The Beaufort-Mackenzie Basin is a petroleum exploration frontier region in Arctic Canada that has attracted considerable industry attention and investment. It contains more than 14 km of post-rift Upper Cretaceous to Cenozoic deltaic and marine sediments and is underlain in part by Jurassic to Lower Cretaceous syn-rift strata and Triassic to Proterozoic pre-rift carbonate and clastic sediments. Published resource assessments for significant conventional discoveries yield estimates of 277.3 x 106 m3 (1.744 billion bbl) recoverable crude oil and 332.4 x 109 m3 (11.74 TCF) of recoverable natural gas and estimates for the remaining undiscovered recoverable petroleum are 856.5 x 106 m3 (5.39 billion bbl) and 1.5 x 1012 m3 (53.3 TCF) for crude oil and natural gas, respectively (Dixon et al., 1994). Gas hydrates form an immense unconventional gas resource with estimated volumes of raw natural gas in place exceeding total conventional gas estimates by a factor of approximately 2.3 to 5.6, depending on gas hydrate saturation (Osadetz and Chen, 2005).

> DATASET EXCERPTS
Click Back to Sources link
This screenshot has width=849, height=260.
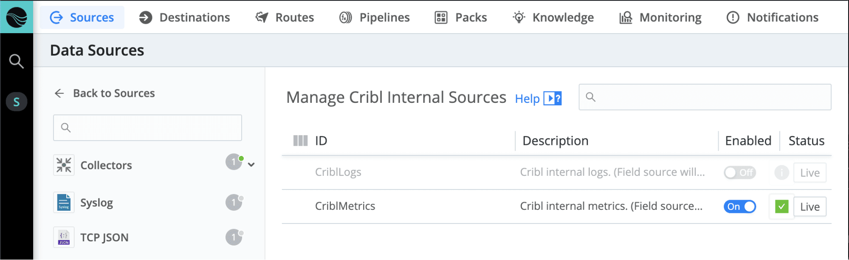point(105,93)
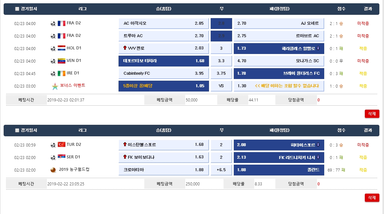Click the down arrow beside 헤라클레스 알멜로
This screenshot has height=214, width=384.
pos(318,48)
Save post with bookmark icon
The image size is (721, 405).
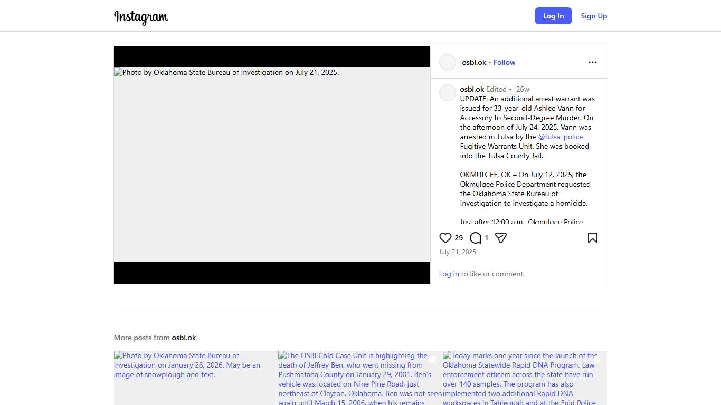coord(592,238)
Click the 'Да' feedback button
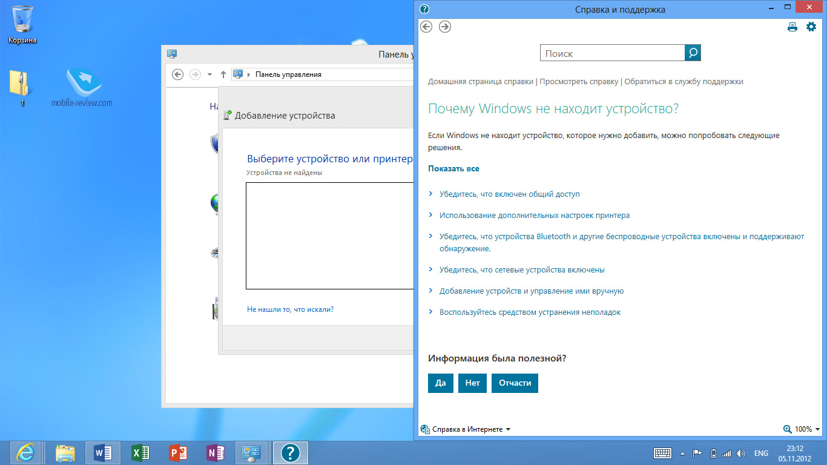Image resolution: width=827 pixels, height=465 pixels. point(440,383)
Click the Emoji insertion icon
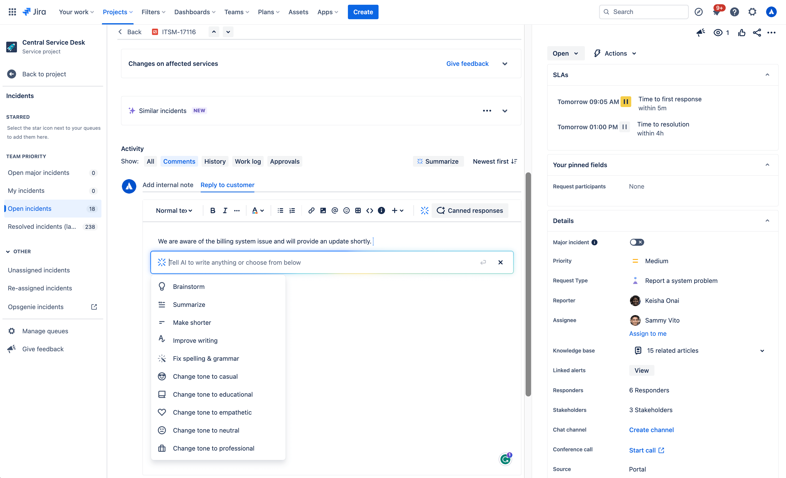Screen dimensions: 786x478 (346, 210)
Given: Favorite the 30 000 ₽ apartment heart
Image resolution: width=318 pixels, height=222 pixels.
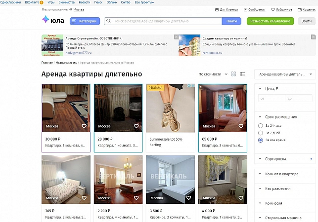Looking at the screenshot, I should 84,126.
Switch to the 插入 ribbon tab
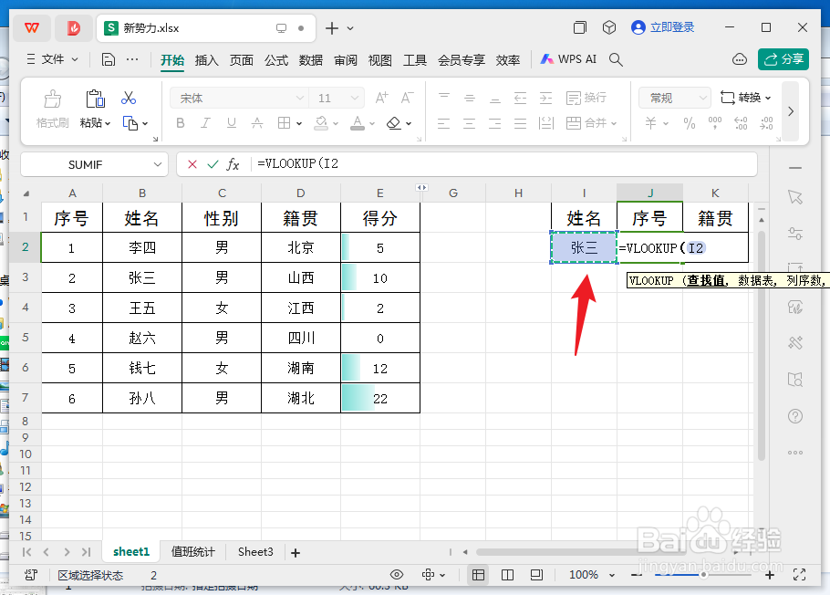The height and width of the screenshot is (595, 830). click(204, 59)
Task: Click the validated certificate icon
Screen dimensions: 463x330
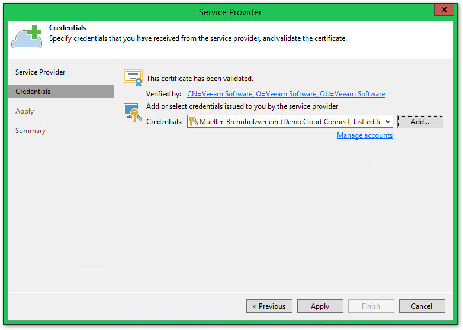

> EXERCISE DETAILS
Return the Beaufort-Mackenzie Basin passage word for word, in full.

> EXPECTED ANSWER
The Beaufort-Mackenzie Basin is a petroleum exploration frontier region in Arctic Canada that has attracted considerable industry attention and investment. It contains more than 14 km of post-rift Upper Cretaceous to Cenozoic deltaic and marine sediments and is underlain in part by Jurassic to Lower Cretaceous syn-rift strata and Triassic to Proterozoic pre-rift carbonate and clastic sediments. Published resource assessments for significant conventional discoveries yield estimates of 277.3 x 106 m3 (1.744 billion bbl) recoverable crude oil and 332.4 x 109 m3 (11.74 TCF) of recoverable natural gas and estimates for the remaining undiscovered recoverable petroleum are 856.5 x 106 m3 (5.39 billion bbl) and 1.5 x 1012 m3 (53.3 TCF) for crude oil and natural gas, respectively (Dixon et al., 1994). Gas hydrates form an immense unconventional gas resource with estimated volumes of raw natural gas in place exceeding total conventional gas estimates by a factor of approximately 2.3 to 5.6, depending on gas hydrate saturation (Osadetz and Chen, 2005).